Mild hemorrhagic pneumonia was detected in the caudal lobes of both the right and left lung, which showed slight neutrophils infiltration with no evidence of infectious disease, such as bacterial clumps. No other findings, such as hemosiderin-laden macrophages, thrombus formation (or thrombosis), or embolization were not detected in the lung. Hemorrhage was also seen in the gall bladder mucosa, synovial membrane of the stifle joint capsule, and every lymph node examined. Atrophic changes were observed in the thymus and systemic lymph nodes.

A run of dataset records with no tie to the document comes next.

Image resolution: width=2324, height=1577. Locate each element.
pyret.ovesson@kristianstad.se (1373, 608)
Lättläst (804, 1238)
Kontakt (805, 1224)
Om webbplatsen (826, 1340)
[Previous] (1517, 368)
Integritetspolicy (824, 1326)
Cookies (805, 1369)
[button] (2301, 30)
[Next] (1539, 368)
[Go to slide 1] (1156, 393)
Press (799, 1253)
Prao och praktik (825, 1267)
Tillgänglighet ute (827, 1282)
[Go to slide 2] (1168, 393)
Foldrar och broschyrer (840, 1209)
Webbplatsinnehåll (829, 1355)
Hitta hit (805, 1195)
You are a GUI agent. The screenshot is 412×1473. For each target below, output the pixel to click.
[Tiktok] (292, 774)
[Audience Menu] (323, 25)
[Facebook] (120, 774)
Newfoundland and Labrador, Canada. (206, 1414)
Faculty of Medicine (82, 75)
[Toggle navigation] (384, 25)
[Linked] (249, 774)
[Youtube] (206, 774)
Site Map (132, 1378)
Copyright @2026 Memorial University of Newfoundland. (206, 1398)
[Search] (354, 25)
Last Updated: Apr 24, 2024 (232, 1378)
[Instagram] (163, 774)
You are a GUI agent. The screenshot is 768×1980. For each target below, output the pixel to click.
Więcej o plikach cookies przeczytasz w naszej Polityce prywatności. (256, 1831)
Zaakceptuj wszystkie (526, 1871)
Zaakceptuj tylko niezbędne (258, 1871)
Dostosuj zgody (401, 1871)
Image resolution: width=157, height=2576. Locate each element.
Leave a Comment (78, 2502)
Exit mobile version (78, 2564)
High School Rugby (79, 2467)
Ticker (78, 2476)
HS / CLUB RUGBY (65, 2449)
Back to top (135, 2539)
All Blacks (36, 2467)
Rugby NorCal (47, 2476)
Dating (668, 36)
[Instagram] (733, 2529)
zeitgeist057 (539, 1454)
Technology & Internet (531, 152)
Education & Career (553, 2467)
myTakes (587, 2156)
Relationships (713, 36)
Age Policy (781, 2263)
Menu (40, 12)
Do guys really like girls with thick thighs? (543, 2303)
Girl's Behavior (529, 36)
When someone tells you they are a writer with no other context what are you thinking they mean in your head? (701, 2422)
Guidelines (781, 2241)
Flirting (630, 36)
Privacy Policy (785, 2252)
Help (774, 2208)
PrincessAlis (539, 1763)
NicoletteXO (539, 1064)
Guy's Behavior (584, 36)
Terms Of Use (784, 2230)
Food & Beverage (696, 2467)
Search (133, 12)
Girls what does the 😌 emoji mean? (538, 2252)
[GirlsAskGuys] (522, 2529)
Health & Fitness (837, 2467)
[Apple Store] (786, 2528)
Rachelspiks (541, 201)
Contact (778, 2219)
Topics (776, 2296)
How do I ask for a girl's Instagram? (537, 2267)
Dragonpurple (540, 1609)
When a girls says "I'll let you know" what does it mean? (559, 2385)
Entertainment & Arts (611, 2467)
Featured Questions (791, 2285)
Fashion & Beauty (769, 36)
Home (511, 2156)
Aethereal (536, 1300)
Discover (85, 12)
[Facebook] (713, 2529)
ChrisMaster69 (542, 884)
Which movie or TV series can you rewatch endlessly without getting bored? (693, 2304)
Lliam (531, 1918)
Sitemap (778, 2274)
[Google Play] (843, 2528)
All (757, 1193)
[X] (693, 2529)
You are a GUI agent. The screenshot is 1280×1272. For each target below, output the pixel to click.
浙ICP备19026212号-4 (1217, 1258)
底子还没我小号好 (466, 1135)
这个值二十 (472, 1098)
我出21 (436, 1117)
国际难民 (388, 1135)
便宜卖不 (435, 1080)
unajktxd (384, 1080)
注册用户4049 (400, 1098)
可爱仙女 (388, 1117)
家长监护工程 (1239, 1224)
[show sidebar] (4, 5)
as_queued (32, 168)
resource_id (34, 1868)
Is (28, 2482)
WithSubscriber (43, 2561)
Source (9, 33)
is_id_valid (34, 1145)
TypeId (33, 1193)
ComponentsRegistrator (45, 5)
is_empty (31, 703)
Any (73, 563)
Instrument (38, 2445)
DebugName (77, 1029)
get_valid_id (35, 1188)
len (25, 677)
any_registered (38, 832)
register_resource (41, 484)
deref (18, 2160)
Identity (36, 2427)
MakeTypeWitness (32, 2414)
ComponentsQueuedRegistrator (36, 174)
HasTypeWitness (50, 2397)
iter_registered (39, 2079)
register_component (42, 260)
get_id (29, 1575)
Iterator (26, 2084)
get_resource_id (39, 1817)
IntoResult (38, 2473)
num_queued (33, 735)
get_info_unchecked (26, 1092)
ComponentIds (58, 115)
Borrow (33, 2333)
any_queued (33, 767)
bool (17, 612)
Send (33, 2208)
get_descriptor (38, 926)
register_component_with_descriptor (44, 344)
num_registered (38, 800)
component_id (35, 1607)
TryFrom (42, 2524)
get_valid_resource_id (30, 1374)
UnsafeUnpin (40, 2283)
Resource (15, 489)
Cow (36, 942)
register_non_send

In the present case, it is highly probable that the rapid systemic deterioration was caused by acute cardiac dysfunction resulting from widespread contraction band necrosis. Sudden death in dogs can occur as a result of acute cardiac failure indicative of myocardial necrosis or myocarditis due to infectious, nutritional, toxic or congenital diseases[1],[2],[3],[4],[5]. However, no such symptoms were observed in the present case. Contraction band necrosis due to hypercontraction and rupture of myocardial cells is the hallmark change following ischemia–reperfusion insult[6],[7],[8]. In the present case, it is unlikely that hemorrhage observed in the tunica media of several coronary arteries caused the ischemic condition in the heart because these vascular alterations were very slight, and no other signs of disturbed cardiac microcirculation were observed. Thus, it was indicated that the contraction band necrosis was not caused by ischemia-reperfusion insult. Central nervous system insults, including subarachnoid hemorrhage, cerebral infarction and head trauma, can also induce contraction band necrosis of myocardial cells due to catecholamine toxicity mediated by sympathetic hyperstimulation, leading to sudden death[9], [10]. However, it is more likely that the neuronal lesions observed in the present case were secondary to acute cardiac failure. Although the pathogenesis of contraction band necrosis of myocardial cells in the present case remains unclear, it was probably a peracute or acute lesion judging from the mild hemorrhage and neutrophil infiltration and the lack of myocardial cell regeneration. Certain brain regions are highly vulnerable to global ischemia, including the cerebral cortex, hippocampus, caudate nucleus, and cerebellar Purkinje cells[11], resulting in a specific pattern of neuroanatomical lesions. In the present case, the distribution of necrotic neurons and glia showed substantial overlap with those regions known to be most vulnerable to ischemic insult. Given the widespread contraction band necrosis of myocardial cells, necrosis of neurons and glia was most likely the result of the ischemia responsible for acute cardiac failure. On the other hand, the data on hematological and blood biochemical examinations indicated hemoconcentration and hypoglycemia in the present case. These conditions could be possibly related to the development of lesions of the heart or brain.

Although the detailed pathogenesis is unclear, the present case dog may have been under severe stress during several days before euthanasia because markedly decreased food consumption and body weight as well as atrophic changes in the lymphoid organs were observed. Respiratory symptoms were not observed in the present case, suggesting the hemorrhagic pneumonia likely did not contribute to the sudden systemic deterioration. Additionally, it is considered that other hemorrhagic lesions observed in systemic organs may not be responsible for the sudden systemic deterioration because they were very slight.

To the best of our knowledge, there are few reports of spontaneous fatal myocardial lesions in laboratory beagle dogs. Hoshiya et al. reported a case of sudden death possibly due to acute cardiac failure resulting from spontaneous myocardial contraction band necrosis, similar to the present case[12]. However, in contrast to the present case, the beagle also had severe alterations in branches of the coronary artery, which may have induced contraction band necrosis of myocardial cells via disturbance of cardiac microcirculation. Furthermore, there were ischemic brain lesions following cardiac failure in the present case. Thus, this report is of interest because of the clinical and pathological characteristics.